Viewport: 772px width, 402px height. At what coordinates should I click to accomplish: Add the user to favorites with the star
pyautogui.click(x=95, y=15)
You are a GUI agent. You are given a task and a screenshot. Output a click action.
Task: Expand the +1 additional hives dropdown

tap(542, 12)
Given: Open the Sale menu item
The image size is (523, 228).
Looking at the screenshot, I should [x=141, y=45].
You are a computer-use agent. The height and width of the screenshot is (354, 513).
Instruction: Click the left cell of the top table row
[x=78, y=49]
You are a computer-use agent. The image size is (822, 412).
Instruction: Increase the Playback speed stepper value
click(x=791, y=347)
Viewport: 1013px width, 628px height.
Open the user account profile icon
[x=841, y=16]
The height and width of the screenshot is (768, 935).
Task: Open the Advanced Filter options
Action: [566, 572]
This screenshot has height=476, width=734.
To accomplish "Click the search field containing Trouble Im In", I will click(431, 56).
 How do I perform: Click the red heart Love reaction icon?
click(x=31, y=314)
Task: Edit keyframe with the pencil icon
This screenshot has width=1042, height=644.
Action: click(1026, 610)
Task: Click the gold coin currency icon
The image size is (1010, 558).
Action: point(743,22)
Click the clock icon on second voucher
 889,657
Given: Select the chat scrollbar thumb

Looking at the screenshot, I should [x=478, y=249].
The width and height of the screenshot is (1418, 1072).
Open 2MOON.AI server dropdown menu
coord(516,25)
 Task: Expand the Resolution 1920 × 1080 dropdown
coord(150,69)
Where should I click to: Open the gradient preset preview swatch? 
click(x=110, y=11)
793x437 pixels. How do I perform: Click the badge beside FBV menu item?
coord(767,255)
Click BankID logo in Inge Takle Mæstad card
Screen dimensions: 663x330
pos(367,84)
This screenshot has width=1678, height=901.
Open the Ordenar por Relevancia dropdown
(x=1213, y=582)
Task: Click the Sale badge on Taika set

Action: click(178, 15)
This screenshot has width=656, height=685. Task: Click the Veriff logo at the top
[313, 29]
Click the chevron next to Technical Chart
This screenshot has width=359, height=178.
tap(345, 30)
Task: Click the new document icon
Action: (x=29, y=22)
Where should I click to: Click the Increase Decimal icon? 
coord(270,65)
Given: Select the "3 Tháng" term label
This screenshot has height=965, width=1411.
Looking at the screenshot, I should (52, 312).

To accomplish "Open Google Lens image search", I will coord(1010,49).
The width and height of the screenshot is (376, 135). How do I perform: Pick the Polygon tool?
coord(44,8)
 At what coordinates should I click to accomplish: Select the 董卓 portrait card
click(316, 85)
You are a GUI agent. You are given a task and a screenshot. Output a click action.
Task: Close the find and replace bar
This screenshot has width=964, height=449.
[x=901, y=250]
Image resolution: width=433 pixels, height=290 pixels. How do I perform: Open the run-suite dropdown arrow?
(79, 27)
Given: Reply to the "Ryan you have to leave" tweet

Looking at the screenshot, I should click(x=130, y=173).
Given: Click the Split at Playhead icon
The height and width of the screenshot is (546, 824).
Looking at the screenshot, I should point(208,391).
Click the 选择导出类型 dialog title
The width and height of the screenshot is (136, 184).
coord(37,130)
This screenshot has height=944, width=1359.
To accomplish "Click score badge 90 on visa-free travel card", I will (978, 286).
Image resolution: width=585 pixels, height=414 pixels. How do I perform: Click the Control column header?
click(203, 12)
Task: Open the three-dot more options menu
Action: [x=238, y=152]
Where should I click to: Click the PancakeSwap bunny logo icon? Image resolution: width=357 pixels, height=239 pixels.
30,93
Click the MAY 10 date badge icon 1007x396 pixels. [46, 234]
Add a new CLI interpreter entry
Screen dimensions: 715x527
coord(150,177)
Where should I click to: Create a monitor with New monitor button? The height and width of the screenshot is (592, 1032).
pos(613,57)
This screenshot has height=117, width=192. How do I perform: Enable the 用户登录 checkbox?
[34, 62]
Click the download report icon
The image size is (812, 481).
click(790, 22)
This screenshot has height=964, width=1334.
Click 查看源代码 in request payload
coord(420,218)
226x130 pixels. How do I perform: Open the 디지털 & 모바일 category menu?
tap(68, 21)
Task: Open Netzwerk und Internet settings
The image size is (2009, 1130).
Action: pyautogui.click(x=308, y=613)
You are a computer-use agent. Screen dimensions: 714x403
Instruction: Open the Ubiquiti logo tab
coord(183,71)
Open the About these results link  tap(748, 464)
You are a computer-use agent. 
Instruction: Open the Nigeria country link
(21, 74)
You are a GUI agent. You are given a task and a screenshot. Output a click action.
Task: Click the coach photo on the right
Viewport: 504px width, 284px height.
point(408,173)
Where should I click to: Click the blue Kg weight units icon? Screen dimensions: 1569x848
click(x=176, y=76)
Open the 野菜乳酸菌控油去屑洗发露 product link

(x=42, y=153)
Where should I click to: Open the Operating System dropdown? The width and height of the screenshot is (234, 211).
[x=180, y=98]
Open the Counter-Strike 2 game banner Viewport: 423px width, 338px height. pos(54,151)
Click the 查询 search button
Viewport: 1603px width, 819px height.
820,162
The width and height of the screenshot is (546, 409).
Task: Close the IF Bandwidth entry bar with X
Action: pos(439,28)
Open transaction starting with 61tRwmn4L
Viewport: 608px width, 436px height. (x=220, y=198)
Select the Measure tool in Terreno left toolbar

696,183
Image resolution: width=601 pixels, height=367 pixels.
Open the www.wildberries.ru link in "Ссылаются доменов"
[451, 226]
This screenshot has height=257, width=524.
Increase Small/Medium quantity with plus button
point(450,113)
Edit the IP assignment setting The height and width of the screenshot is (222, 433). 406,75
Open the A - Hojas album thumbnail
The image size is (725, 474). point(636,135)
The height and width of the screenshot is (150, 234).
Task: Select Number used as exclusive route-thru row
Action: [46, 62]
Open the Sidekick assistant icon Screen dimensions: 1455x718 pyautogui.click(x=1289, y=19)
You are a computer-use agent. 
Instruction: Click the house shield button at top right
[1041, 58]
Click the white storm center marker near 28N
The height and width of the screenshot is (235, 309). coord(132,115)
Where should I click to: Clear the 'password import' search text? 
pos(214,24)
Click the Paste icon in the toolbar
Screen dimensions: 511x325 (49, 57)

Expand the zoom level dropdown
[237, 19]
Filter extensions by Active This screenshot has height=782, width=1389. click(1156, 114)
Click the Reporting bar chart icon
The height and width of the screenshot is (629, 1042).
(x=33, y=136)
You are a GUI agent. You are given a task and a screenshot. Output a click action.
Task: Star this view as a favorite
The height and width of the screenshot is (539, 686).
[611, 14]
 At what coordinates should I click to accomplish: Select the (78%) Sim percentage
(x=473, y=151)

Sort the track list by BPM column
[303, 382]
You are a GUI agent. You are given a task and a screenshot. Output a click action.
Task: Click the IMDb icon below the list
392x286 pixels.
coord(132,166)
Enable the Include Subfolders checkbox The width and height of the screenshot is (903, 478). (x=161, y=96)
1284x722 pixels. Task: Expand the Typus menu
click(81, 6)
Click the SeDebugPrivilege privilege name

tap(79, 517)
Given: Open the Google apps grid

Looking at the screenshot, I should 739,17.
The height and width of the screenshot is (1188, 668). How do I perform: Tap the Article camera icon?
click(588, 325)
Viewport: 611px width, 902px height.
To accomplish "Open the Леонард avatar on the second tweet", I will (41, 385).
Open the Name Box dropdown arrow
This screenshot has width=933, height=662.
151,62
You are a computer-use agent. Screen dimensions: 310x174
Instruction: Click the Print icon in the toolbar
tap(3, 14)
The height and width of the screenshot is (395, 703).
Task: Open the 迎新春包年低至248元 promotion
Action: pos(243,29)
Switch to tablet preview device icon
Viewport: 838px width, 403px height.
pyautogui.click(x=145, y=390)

[What needs to be done]
Rewrite the data starting at the line containing "This screenshot has height=964, width=1334." and ending at the line containing "Action: pyautogui.click(x=308, y=613)" as a two-column CSV with the headers input and output. Use one row per answer, put each field in quotes, and replace line breaks with spaces.

[Full output]
input,output
"This screenshot has height=964, width=1334. Click 查看源代码 in request payload","coord(420,218)"
"226x130 pixels. How do I perform: Open the 디지털 & 모바일 category menu?","tap(68, 21)"
"Task: Open Netzwerk und Internet settings The image size is (2009, 1130).","Action: pyautogui.click(x=308, y=613)"